Photographer Captures Deep Sea Creatures Rising at Night
A 19-year-old photographer discovered she could photograph rare deep sea creatures without diving thousands of feet down by simply waiting for them to rise to the surface at night. Her stunning images reveal the biggest animal migration on Earth that most people never see. #
Every night, trillions of deep sea creatures swim hundreds of feet upward to feed in the darkness, then return to the abyss before sunrise. Award-winning photographer Jialing Cai realized she could capture this hidden world without ever descending to dangerous depths.
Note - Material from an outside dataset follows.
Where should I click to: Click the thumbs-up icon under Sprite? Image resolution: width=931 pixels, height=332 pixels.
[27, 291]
At just 19 years old, Cai took her first blackwater dive in the Philippines in December 2018. Floating in pitch darkness with the ocean floor invisible below, she discovered a world teeming with baby octopuses, jellyfish, crabs, and countless other creatures rising from the deep.
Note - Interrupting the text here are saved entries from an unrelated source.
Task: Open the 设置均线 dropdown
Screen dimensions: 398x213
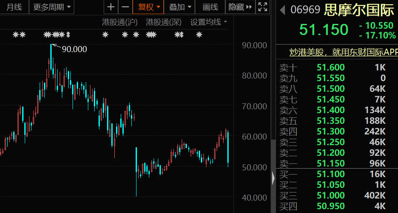Action: pos(209,22)
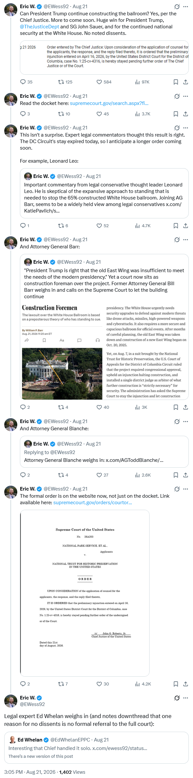Open the supremecourt.gov search docket link
Viewport: 193px width, 778px height.
coord(109,103)
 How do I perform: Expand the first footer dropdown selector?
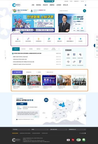pyautogui.click(x=21, y=129)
"I just have to throw myself out into the open ocean at night, and the deep sea will come to me," says Cai, who grew up in Chongqing, China.
The discovery happened during a marine biology class at the University of Virginia. When her professor explained diel vertical migration, the nightly journey of deep ocean animals to the surface, Cai interrupted with excitement. She realized ordinary divers could witness deep sea life that scientists typically only see as damaged specimens collected in nets.
Cai dove no deeper than 98 feet, letting the creatures come to her. She captured images of a nearly transparent juvenile wunderpus octopus and a paper nautilus, a rarely-encountered octopus with a paper-thin shell. That paper nautilus photograph earned her Ocean Photographer of the Year in 2023.

The work comes with real danger. During that first dive, Cai swam so far chasing subjects that she lost sight of her boat's lights. Alone in total darkness, she turned off all her equipment, hoping to spot the boat. For terrifying minutes, she saw nothing but endless black ocean before the crew finally spotted her surface lights.
Why This Inspires
These photographs reveal what scientists call the biggest mass migration of animals on Earth, happening every single night in every ocean and lake on the planet. Yet most people never know it exists.
"Having photographic evidence of these animals is important because they're rarely seen in their natural habitat," says Jon Copley, professor of ocean exploration at Southampton University. The images show intricate structures that nets destroy, helping scientists understand how these creatures actually live.
Cai's work proves that extraordinary scientific discovery doesn't always require expensive equipment or dangerous depths. Sometimes you just need curiosity, courage, and the willingness to jump into dark water and wait for wonders to arrive.